» Material to process
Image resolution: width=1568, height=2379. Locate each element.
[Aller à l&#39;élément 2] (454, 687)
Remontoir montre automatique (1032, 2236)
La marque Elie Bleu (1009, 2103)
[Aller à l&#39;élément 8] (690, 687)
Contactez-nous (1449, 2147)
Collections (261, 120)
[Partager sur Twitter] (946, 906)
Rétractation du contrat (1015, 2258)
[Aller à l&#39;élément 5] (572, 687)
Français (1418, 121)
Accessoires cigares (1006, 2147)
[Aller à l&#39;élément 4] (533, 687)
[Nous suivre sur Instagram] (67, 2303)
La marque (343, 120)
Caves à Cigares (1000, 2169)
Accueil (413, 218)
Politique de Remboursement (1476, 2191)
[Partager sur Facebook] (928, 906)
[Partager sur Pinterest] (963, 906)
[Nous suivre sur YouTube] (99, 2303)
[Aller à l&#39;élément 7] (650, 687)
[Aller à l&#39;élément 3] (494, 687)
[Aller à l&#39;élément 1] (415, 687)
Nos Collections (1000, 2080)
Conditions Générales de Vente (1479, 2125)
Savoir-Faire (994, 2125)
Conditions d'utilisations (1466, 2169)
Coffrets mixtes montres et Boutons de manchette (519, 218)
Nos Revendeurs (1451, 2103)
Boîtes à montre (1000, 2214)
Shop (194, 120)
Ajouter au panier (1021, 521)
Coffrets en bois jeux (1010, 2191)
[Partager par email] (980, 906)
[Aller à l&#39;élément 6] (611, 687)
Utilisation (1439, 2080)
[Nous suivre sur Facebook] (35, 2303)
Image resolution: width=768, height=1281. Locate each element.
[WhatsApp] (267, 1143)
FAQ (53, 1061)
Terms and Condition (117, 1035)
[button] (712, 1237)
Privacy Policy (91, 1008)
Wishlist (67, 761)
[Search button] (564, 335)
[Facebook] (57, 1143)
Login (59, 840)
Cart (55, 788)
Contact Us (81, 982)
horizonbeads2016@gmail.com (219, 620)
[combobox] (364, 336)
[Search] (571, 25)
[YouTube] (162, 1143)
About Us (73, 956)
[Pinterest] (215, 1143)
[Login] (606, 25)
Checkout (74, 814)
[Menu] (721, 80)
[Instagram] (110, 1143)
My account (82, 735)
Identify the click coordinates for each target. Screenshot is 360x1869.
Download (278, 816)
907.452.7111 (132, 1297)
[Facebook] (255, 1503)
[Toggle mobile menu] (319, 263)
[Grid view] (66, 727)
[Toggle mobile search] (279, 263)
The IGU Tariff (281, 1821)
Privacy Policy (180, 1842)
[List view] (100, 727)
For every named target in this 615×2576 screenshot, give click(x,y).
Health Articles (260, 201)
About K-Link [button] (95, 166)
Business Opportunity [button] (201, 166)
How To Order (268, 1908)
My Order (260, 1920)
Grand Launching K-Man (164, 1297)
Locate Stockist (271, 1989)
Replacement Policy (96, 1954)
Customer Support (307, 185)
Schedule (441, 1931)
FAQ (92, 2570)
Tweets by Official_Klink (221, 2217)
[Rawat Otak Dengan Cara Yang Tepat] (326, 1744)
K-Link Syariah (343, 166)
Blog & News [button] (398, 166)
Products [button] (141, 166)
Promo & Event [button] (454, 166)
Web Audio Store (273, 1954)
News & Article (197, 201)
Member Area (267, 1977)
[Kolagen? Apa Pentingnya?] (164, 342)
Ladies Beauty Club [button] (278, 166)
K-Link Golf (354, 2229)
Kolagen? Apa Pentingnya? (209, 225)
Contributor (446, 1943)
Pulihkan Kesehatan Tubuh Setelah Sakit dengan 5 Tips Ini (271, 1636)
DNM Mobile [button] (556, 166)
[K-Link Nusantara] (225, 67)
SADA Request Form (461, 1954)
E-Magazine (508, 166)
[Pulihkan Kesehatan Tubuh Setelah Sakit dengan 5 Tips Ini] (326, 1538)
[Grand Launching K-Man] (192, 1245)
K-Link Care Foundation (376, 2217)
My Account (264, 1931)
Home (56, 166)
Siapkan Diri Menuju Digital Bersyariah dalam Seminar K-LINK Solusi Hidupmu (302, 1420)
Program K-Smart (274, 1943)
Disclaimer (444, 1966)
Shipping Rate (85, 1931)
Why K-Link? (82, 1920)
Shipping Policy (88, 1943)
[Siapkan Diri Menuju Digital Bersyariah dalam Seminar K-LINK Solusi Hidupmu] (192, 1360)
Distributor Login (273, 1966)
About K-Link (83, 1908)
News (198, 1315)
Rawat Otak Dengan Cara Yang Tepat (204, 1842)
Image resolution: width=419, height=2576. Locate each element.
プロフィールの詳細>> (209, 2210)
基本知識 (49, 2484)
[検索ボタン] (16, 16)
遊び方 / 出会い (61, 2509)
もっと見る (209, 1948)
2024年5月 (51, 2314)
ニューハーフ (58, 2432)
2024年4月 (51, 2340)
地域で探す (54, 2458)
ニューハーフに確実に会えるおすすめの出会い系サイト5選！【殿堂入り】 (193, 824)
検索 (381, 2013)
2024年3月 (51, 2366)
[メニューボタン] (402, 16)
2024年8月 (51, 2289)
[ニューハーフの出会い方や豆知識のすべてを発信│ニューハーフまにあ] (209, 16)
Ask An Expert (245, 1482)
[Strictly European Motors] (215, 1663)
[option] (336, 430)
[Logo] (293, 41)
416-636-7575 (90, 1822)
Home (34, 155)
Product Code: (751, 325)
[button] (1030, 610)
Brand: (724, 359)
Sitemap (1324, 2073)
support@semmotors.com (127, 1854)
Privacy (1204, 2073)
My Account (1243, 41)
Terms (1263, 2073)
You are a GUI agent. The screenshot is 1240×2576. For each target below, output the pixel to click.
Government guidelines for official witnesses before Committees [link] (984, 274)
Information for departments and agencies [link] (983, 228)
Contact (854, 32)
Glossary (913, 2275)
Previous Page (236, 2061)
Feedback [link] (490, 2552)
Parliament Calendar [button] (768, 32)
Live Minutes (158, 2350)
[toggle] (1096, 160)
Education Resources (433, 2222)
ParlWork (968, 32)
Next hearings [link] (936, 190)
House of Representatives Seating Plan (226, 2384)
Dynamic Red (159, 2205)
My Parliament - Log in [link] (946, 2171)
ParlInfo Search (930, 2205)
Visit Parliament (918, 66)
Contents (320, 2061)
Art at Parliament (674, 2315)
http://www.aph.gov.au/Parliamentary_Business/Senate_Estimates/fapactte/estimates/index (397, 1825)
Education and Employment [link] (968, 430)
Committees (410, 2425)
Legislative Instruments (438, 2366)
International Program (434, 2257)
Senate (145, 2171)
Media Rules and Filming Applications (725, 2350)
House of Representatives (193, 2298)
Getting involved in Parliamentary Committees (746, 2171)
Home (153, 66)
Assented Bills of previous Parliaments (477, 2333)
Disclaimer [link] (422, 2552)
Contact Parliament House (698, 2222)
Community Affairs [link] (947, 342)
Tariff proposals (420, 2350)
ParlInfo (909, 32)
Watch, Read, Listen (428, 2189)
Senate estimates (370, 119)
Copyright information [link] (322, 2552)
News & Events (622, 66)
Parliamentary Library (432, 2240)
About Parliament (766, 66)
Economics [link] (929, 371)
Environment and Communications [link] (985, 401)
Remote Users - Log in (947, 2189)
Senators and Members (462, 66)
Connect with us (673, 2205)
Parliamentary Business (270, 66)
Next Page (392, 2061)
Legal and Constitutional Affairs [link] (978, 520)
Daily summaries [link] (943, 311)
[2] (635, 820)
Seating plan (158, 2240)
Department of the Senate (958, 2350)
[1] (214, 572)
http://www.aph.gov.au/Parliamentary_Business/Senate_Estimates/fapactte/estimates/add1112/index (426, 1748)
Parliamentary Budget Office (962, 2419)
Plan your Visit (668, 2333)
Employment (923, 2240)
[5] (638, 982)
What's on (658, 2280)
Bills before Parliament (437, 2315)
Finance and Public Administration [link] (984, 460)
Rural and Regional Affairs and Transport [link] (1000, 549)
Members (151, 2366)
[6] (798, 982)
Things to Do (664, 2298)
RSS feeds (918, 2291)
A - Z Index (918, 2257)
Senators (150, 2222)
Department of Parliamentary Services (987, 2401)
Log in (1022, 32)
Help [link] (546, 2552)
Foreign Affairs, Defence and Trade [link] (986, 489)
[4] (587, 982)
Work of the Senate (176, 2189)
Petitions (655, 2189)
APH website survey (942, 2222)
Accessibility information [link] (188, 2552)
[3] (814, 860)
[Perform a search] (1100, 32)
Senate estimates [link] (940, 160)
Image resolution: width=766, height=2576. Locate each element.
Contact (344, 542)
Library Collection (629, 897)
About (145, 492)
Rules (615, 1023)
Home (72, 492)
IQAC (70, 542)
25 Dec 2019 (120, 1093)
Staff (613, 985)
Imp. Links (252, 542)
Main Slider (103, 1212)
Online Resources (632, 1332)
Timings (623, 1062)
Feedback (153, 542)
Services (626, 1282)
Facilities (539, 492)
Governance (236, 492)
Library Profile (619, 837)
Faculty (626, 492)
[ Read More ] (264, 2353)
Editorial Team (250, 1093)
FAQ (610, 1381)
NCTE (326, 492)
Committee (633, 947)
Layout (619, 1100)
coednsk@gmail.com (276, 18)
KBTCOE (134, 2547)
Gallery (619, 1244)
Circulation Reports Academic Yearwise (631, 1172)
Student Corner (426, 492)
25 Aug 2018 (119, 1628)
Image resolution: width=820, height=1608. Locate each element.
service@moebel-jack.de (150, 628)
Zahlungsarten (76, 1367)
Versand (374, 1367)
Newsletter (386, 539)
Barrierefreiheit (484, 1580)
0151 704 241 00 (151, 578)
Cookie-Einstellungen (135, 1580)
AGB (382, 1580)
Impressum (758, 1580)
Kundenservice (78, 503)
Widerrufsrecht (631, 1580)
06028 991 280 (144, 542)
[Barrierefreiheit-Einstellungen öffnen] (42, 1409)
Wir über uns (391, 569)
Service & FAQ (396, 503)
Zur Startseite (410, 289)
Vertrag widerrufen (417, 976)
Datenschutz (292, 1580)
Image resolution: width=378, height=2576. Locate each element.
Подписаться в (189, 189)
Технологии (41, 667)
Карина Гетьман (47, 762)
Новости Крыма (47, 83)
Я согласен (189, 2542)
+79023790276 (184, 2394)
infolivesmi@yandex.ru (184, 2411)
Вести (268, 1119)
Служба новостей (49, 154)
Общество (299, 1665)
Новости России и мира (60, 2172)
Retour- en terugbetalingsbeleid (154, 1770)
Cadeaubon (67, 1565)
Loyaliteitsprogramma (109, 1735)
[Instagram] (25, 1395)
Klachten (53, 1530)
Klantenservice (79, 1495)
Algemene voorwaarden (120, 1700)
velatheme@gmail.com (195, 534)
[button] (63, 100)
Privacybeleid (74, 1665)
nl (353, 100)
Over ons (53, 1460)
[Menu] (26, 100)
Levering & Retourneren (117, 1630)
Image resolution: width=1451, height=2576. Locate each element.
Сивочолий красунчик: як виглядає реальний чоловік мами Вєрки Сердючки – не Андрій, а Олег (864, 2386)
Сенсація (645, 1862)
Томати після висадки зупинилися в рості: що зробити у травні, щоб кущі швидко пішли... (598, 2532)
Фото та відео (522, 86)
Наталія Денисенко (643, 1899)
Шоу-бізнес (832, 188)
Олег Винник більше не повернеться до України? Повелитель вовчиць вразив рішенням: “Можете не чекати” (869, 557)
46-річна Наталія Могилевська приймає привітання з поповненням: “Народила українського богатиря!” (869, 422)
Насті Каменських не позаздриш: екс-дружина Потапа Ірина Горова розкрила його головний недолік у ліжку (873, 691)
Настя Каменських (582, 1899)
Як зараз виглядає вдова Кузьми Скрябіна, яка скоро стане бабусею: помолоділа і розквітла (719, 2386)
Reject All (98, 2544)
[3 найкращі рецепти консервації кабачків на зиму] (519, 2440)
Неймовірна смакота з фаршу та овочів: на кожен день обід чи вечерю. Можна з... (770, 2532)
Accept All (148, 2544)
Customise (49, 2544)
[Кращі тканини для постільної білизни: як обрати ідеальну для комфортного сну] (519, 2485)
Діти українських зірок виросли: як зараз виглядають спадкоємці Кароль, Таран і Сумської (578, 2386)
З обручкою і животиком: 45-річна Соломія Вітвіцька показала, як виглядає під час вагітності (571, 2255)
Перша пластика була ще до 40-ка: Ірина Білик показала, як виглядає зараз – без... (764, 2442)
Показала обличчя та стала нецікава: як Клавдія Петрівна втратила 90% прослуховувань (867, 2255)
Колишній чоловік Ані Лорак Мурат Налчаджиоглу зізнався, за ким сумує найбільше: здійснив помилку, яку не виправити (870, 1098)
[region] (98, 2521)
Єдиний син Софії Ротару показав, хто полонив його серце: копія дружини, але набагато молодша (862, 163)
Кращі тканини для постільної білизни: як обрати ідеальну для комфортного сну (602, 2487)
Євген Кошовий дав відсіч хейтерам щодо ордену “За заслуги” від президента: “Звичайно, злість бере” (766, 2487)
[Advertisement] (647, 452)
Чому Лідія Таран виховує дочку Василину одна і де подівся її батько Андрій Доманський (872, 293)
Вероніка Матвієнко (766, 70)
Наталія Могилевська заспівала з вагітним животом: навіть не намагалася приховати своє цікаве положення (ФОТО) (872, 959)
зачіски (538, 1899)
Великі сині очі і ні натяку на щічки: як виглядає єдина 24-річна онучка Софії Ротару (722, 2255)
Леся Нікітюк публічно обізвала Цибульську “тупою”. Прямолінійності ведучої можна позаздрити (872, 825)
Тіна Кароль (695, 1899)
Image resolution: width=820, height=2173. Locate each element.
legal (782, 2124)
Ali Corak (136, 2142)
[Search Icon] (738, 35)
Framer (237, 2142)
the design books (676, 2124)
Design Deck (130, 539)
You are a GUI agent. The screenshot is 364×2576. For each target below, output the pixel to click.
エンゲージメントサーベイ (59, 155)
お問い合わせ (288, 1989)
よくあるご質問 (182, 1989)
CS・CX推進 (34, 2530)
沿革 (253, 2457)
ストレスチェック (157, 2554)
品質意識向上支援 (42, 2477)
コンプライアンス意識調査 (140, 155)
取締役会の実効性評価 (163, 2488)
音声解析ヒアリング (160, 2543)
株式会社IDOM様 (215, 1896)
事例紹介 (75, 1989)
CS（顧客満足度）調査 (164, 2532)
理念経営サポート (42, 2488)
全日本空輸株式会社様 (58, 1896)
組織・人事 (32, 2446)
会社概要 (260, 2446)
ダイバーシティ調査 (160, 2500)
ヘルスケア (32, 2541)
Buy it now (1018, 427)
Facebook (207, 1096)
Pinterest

» Task directions
An exact, complete copy of the lines above from the one with "Nos Revendeurs (1451, 2103)" through the one with "[Login] (606, 25)" is the whole answer.

» Response area
Nos Revendeurs (1451, 2103)
Boîtes à montre (1000, 2214)
Shop (194, 120)
Ajouter au panier (1021, 521)
Coffrets en bois jeux (1010, 2191)
[Partager par email] (980, 906)
[Aller à l&#39;élément 6] (611, 687)
Utilisation (1439, 2080)
[Nous suivre sur Facebook] (35, 2303)
Image resolution: width=768, height=1281. Locate each element.
[WhatsApp] (267, 1143)
FAQ (53, 1061)
Terms and Condition (117, 1035)
[button] (712, 1237)
Privacy Policy (91, 1008)
Wishlist (67, 761)
[Search button] (564, 335)
[Facebook] (57, 1143)
Login (59, 840)
Cart (55, 788)
Contact Us (81, 982)
horizonbeads2016@gmail.com (219, 620)
[combobox] (364, 336)
[Search] (571, 25)
[YouTube] (162, 1143)
About Us (73, 956)
[Pinterest] (215, 1143)
[Login] (606, 25)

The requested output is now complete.